▶ **TEXT PASSAGE**:
President Post – A Jewel in the Crown


From left to right: David Griffiths, Jonathan Michie, and Lord & Lady Patten of Barnes.

At our 25th Foundation Dinner on March 14th 2015, the University’s Chancellor Lord Patten described Kellogg College as one of the “jewels in the crown” of the University of Oxford.  This, he said, was in part because of the access we provide – to those who for a variety of reasons might not be in a position to become full-time residential students, for people of all age groups, and for an incredibly international student body.

Kellogg is certainly Oxford’s most international college by any measure – the number of international students, the number of countries from which our students come, and the degree programs that most of our students undertake – such as International Human Rights Law, Sustainable Urban Development, or Evidence-Based Health Care.

Of course, it’s departments rather than colleges that determine the content of Oxford’s degree programs.  But most Kellogg students are continuing with their jobs and careers while they undertake their Master’s and Doctoral programs part-time, and for whatever reason, these part-time degree programs have tended to be more international in content than are Oxford’s full-time degrees.  This may in part be self-fulfilling, because the flexible nature of these degree programs means that people can carry on living and working in Boston, Bombay or Brisbane while they study, visiting Oxford for only short residencies of intensive study.  This facilitates a global spread of students on the degree programs, which in turn perhaps pushes the curricula to be more global – and certainly that international spread will be reflected in the class discussion (whether during the face-to-face residencies or online in between these residencies).

One positive aspect of Oxford’s part-time degrees is to avoid the ‘brain drain’ of developing countries losing their skilled workers overseas, when their students fail to return to their home country after graduating.  Part-time study enables them to continue to live and work in their home country as they earn their degrees – and they are thus much more likely to continue to live, work and contribute to their home countries after graduation.

But apart from making the world a better place, the advantage to the College of our international intake is the amazing diversity of cultural events and activities – including the themed lunches!

▶ **PROVIDED MATERIAL**:
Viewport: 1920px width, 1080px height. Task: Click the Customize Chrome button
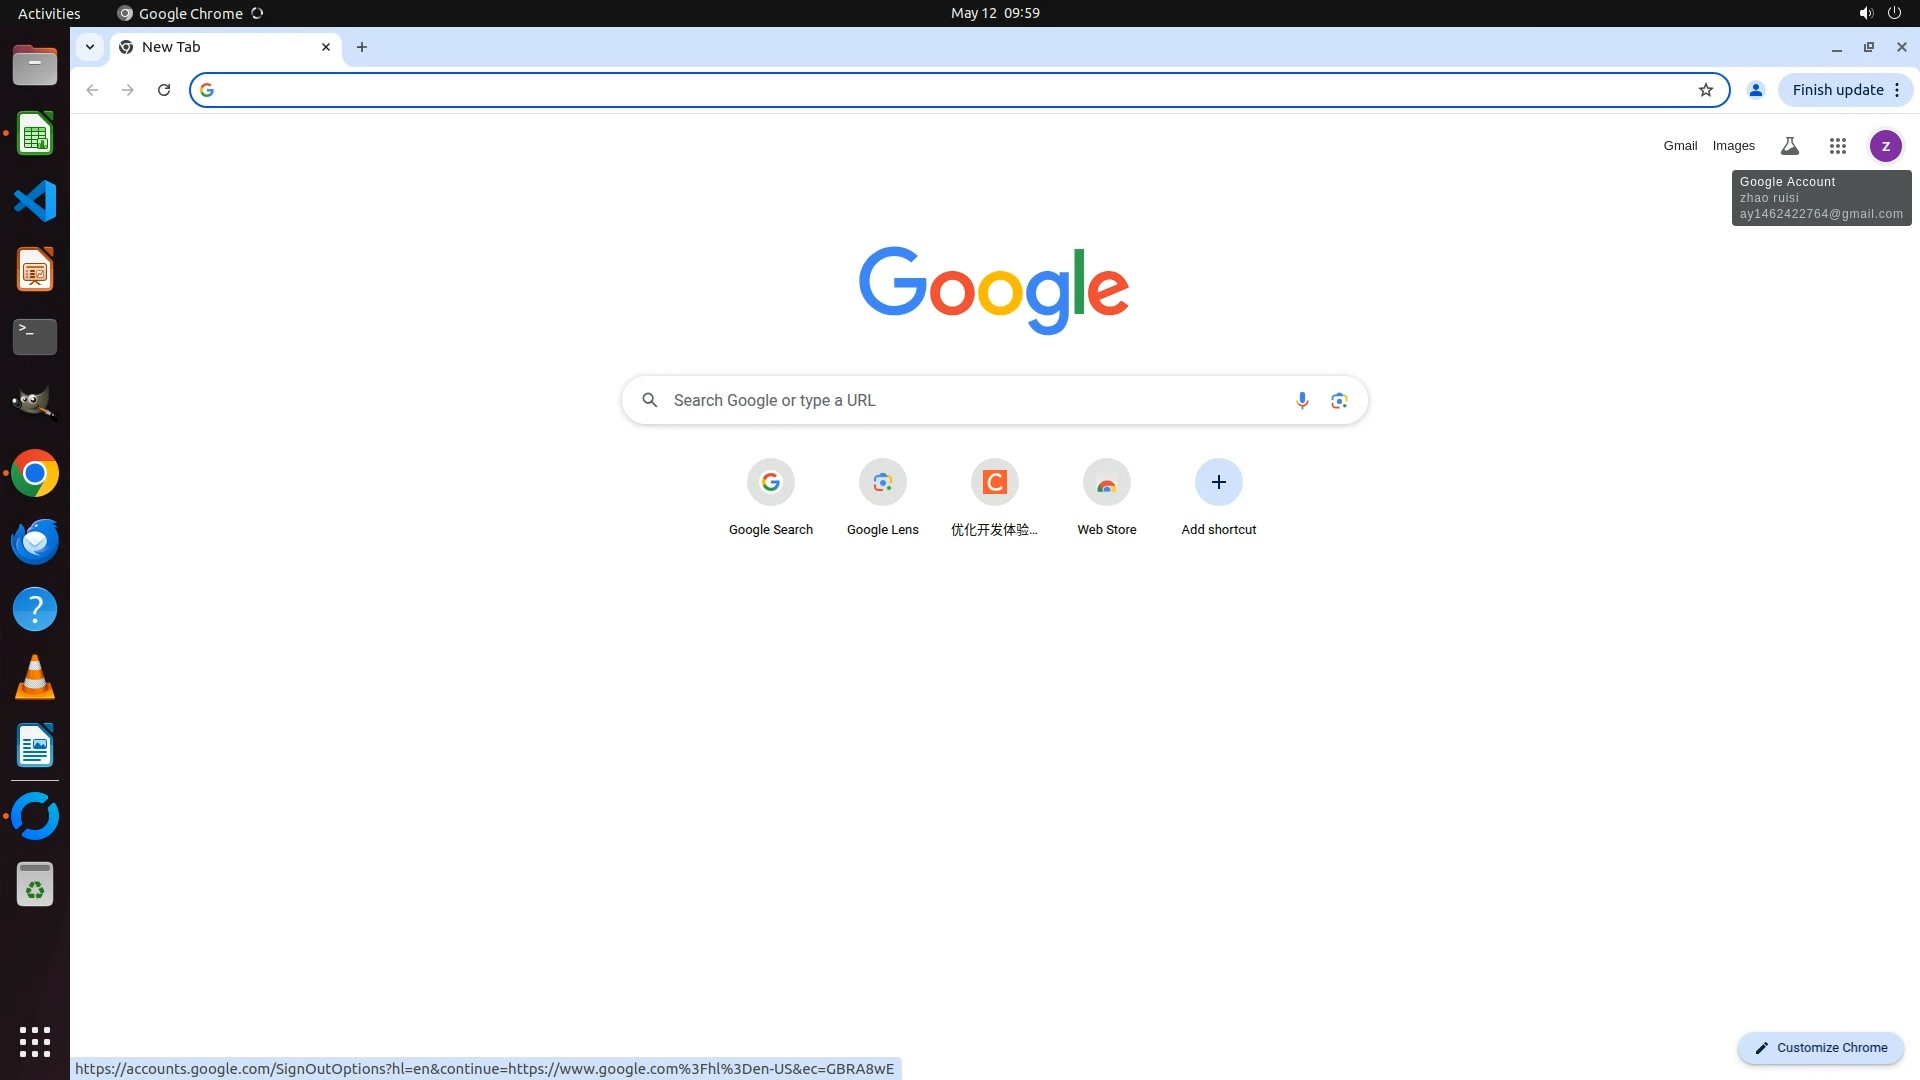(x=1820, y=1047)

▶ **REQUIRED TASK 1**:
Answer these questions about the Kellogg College post:
(a) On what date was the 25th Foundation Dinner held?
(b) Which three cities are named as places where people can keep living and working while they study?
(c) What problem of developing countries do part-time degrees help avoid?
▶ **REQUIRED TASK 2**:
Duplicate the Kellogg College post word for word, starting at "President Post –" and running down to "international student body.".
▶ **REQUIRED TASK 3**:
List every degree program named in the Kellogg College post.

▶ **SOLUTION 1**:
(a) March 14th 2015
(b) Boston, Bombay and Brisbane
(c) The 'brain drain', in which developing countries lose their skilled workers overseas when students don't return home after graduating

▶ **SOLUTION 2**:
President Post – A Jewel in the Crown


From left to right: David Griffiths, Jonathan Michie, and Lord & Lady Patten of Barnes.

At our 25th Foundation Dinner on March 14th 2015, the University’s Chancellor Lord Patten described Kellogg College as one of the “jewels in the crown” of the University of Oxford.  This, he said, was in part because of the access we provide – to those who for a variety of reasons might not be in a position to become full-time residential students, for people of all age groups, and for an incredibly international student body.

▶ **SOLUTION 3**:
International Human Rights Law
Sustainable Urban Development
Evidence-Based Health Care